— Textauszug —
++++++++++
In der fesselnden Nordic-Noir-Serie „Veronika - Zeugen aus dem Jenseits“ (in der ARD-Mediathek) leidet eine Polizistin unter Wahnvorstellungen.
Tote und TablettenDas Erste zeigt einen verstörenden Nordic-Noir-Thriller mit Suchtpotenzial
Die Vergangenheit verschwindet niemals ganz. Bei Veronika Gren (Alexandra Rapaport) ist sie sogar sehr präsent. Die Kleinstadtpolizistin glaubt, die Geister von Mordopfern zu sehen. Und die geben in der achtteiligen Nordic-Noir-Mysteryserie „Veronika - Zeugen aus dem Jenseits“ (ab 22. November in der ARD-Mediathek) keine Ruhe, bis ihr Tod gesühnt ist.
Eigentlich ist Veronikas Leben mit zwei Kindern (Sarah Rhodin, Eddie Eriksson Dominguez) und einem fürsorglichen Mann (Tobias Santelmann) im nordschwedischen Provinzstädtchen beschaulich und unauffällig. Zumindest an der Oberfläche. Doch die Fassade ist brüchig.
Veronika ist tablettensüchtig, sie hat den Tod ihres Vaters nicht verarbeitet und leidet unter Wahnvorstellungen: Albträume in der Nacht und düstere Visionen am Tag wechseln sich ab. Von Normalität im herkömmlichen Sinne kann keine Rede sein, auch wenn sich vor allem Veronikas Gatte Tomas darum bemüht und Schwankungen im seelischen Gleichgewicht ausgleicht.
Die allerdings werden immer schlimmer. Zunächst glaubt Veronika bei einem gemeinsamen Angelausflug mit ihrer Familie ein totes Kind im See zu sehen. Kurz darauf wird in einem Wald die Leiche einer Schülerin gefunden. Gibt es einen Zusammenhang? Und wenn ja, wie soll sie ihn beweisen, wenn Veronika nicht einmal weiß, was real ist und was von Ängsten gesteuerte Vision?
++++++++++
— Erfasste Daten —
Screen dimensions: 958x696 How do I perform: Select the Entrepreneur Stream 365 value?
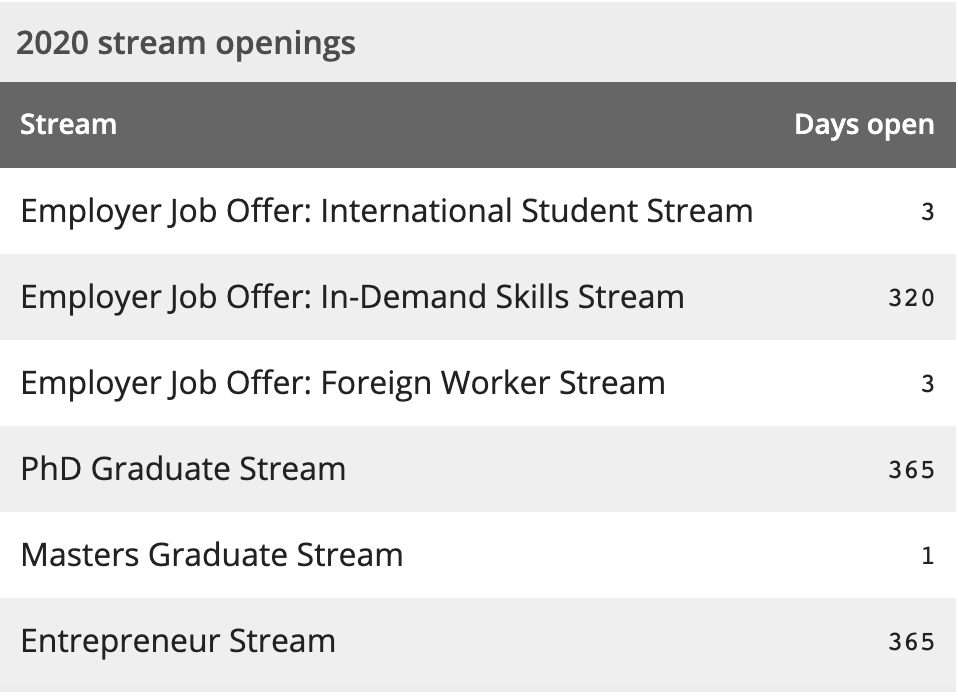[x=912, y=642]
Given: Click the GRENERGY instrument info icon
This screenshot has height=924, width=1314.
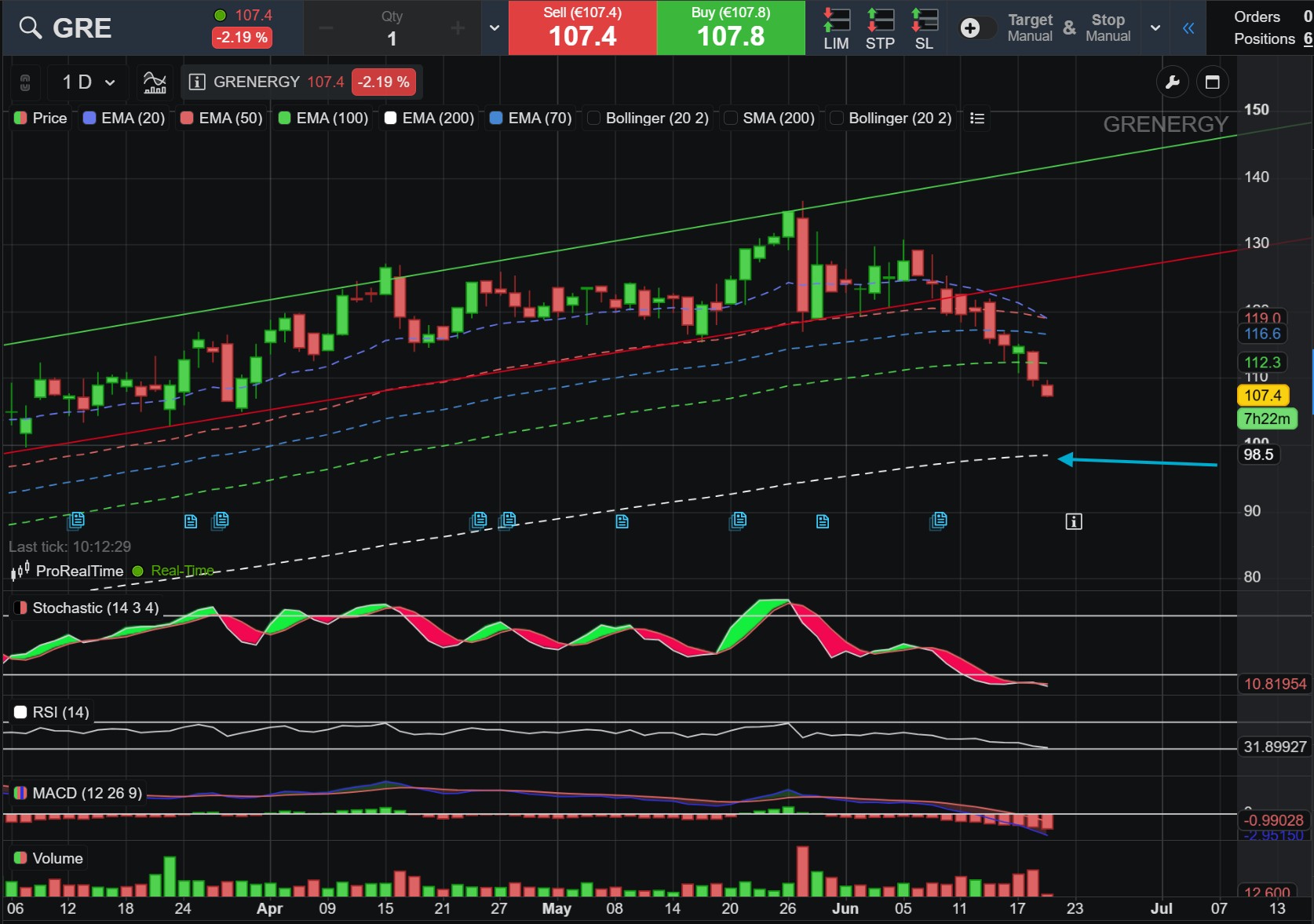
++++++++++
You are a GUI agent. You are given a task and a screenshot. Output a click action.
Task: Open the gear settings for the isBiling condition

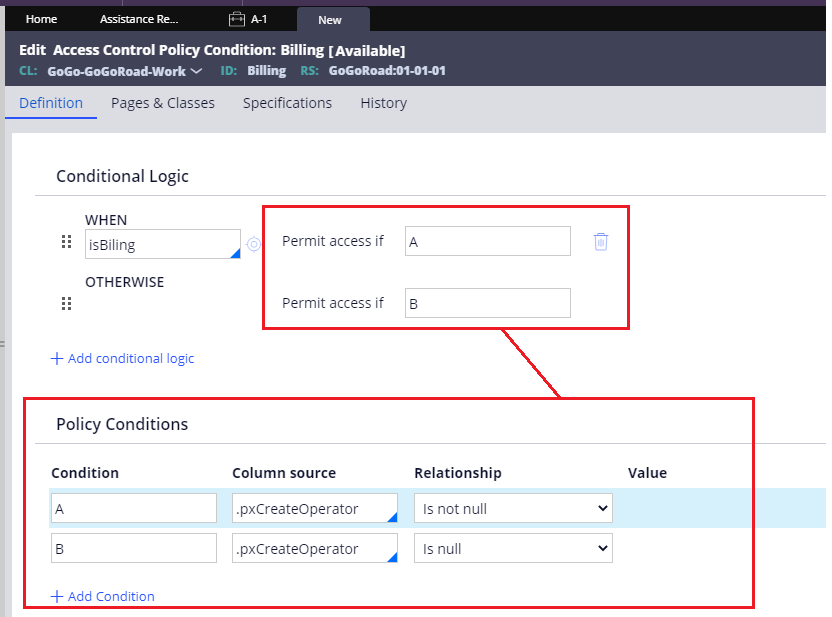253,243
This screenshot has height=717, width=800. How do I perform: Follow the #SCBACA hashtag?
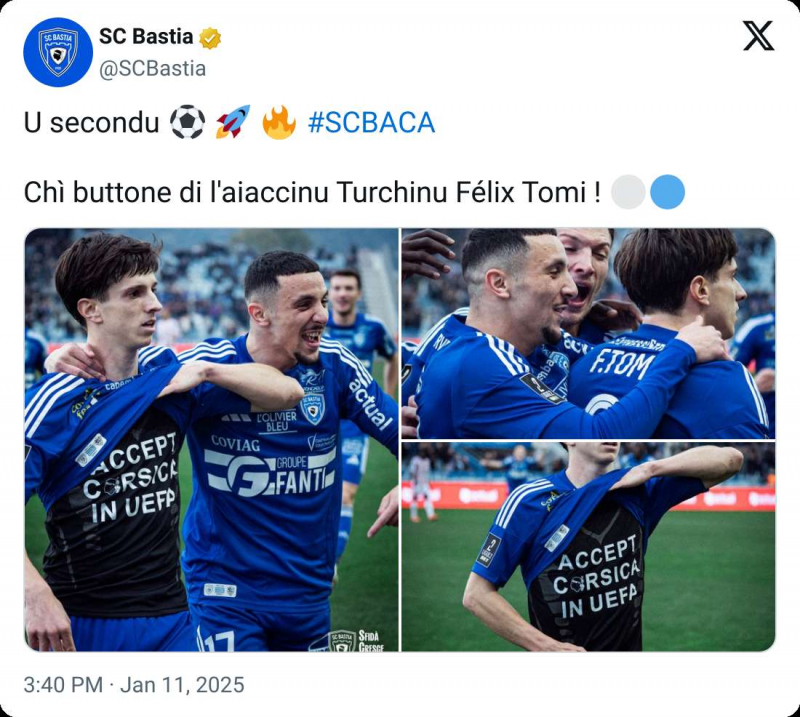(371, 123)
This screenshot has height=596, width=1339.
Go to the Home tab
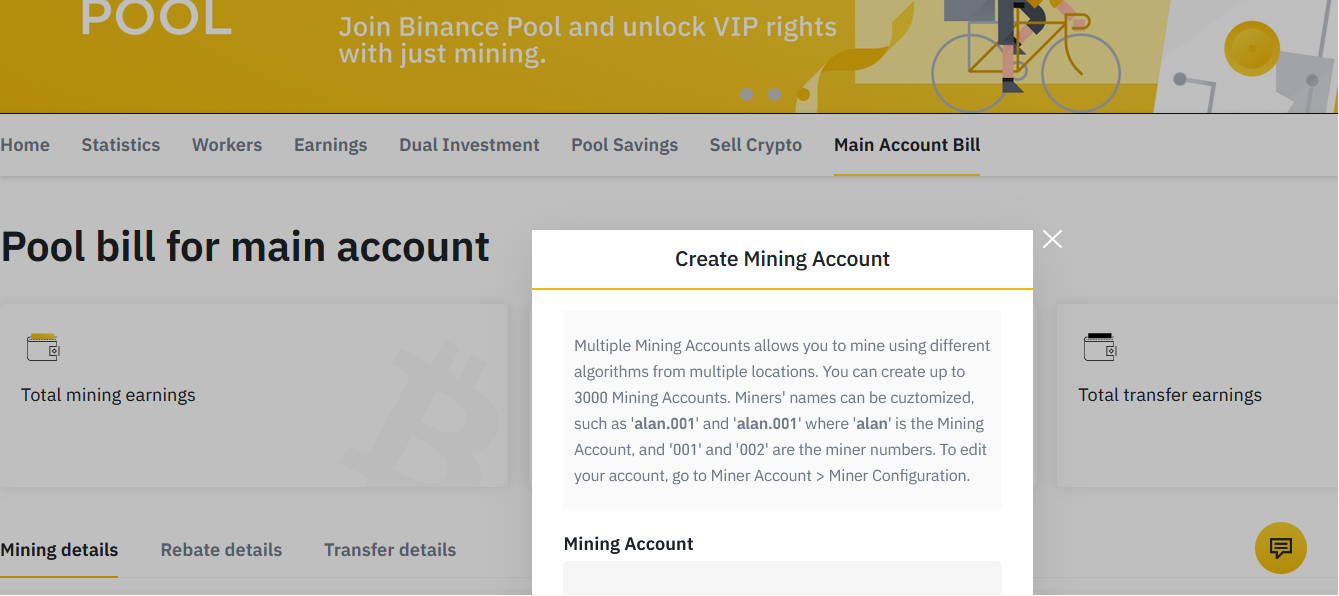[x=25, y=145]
++++++++++
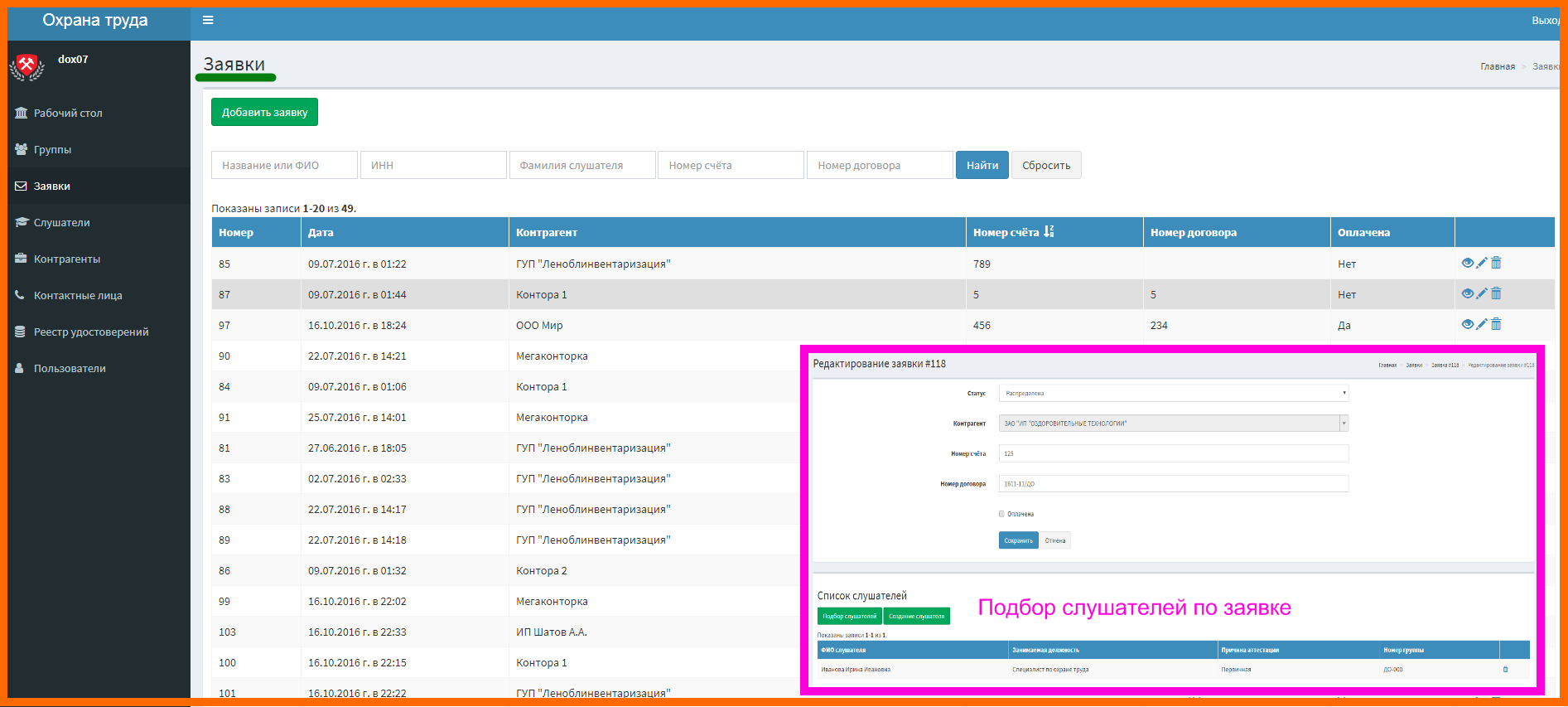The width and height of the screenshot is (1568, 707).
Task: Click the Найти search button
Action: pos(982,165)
++++++++++
— Aufgabe —
Nenne alle Darstellerinnen und Darsteller, deren Namen der Textauszug in Klammern angibt.

— Lösung —
Alexandra Rapaport, Sarah Rhodin, Eddie Eriksson Dominguez, Tobias Santelmann